Table 1 shows the patient characteristics of the study. The NAS average from March to June 2019 was 75.4(SD 9.71), while in the same period of 2020 it was 88.61(SD 12.13). These data are from the results of 1,147 measures of NAS in 2019, and 922 in 2020. Despite that the NAS was not calculated for some days (six days) due to team overload in 2020, there was a significant statistical difference between the NAS scores before and after the pandemic (p<0.001) (Table 1), and similar results were reported by Reper et al. [10] and Lucchini et al. [4]. Figure 1 reveals an overload of the nursing team during the COVID-19 pandemic; in addition, this period made it possible to explore some gaps that the current instrument does not address. First, the approach to using individual protection equipment (PPE) is not described in the NAS. We emphasize that patients in isolation such as in COVID-19 and for other diseases require adequate dressing which consume too much time in both placement and removal (remembering that many professionals were contaminated in removing PPE). In addition, dexterity decreases with the use of PPE and this also increases the time to do many nursing activities.

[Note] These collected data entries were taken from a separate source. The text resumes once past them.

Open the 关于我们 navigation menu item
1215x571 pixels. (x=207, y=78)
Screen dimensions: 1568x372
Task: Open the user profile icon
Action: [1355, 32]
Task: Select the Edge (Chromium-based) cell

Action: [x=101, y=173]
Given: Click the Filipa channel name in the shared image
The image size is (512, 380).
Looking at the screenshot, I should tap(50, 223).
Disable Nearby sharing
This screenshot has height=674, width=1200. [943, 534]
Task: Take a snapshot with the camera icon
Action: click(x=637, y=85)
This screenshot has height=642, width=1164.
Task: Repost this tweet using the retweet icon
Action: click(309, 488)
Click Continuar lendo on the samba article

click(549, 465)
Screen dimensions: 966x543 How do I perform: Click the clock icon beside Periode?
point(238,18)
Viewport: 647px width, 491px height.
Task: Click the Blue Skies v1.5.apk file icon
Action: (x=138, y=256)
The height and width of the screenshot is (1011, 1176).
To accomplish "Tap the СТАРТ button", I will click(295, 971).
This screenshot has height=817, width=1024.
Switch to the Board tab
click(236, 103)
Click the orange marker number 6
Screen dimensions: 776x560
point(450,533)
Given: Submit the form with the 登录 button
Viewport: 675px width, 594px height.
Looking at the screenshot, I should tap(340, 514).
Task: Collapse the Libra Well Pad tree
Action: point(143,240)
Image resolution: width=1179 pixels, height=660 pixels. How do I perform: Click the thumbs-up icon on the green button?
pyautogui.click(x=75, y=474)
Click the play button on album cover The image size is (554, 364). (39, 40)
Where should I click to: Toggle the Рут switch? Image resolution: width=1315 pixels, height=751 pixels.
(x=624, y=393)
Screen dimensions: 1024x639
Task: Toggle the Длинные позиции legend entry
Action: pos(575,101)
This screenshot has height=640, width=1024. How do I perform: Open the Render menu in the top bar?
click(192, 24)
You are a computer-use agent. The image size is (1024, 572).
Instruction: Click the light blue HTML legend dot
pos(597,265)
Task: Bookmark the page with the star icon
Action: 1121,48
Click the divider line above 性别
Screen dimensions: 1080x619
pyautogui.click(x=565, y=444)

Table 1: Patient characteristics.

Abbreviations: N: Number; CAD: Cardiovascular Disease; ICU: Intensive Care Unit; RSD: Respiratory System Disease; SD: Standard Deviation. *Student’s t-test; **Chi-squared test.


Figure 1: Box plots of NAS related to 2019 versus 2020.


Second, the nursing team had to reinvent themselves due to the distanced communication between patient and relatives during the pandemic in order to mitigate this isolation and technology really helps in doing so. However, the use of technology tools such as WhatsApp to both talk to the family and communicate professionally is a new reality and should be scored on the NAS. Furthermore, the lack of human resources is highlighted within the innumerable challenges of this pandemic. A previous study [11] reported that the ideal nurse-to-patient ratio for COVID-19 patients should be around 1:1.5; however, there have been increased numbers of absenteeism during the pandemic which hindered achieving this proportion in practice. Thus, finding the perfect instrument to estimate the workload of a health profession as complex as nursing and which can be used in different scenarios like COVID-19 seems to be a great challenge. The NAS is a valuable tool which needs improvements that became more evident after the pandemic on how to use PPE and technology resources. Therefore, further studies are needed to assess this issue.

Conflicts of Interest

The authors declare that there are no conflicts of interest regarding the publication of this study.

Acknowledgement

The authors thank Marli Lopes de Sousa Sá, data analysts at the HGSM and the team of nurses of UCI of HGSM. The first author received a scholarship from the Brazilian National Council of Scientific and Technological Development (CNPQ) used to collect samples, perform analysis and write the manuscript.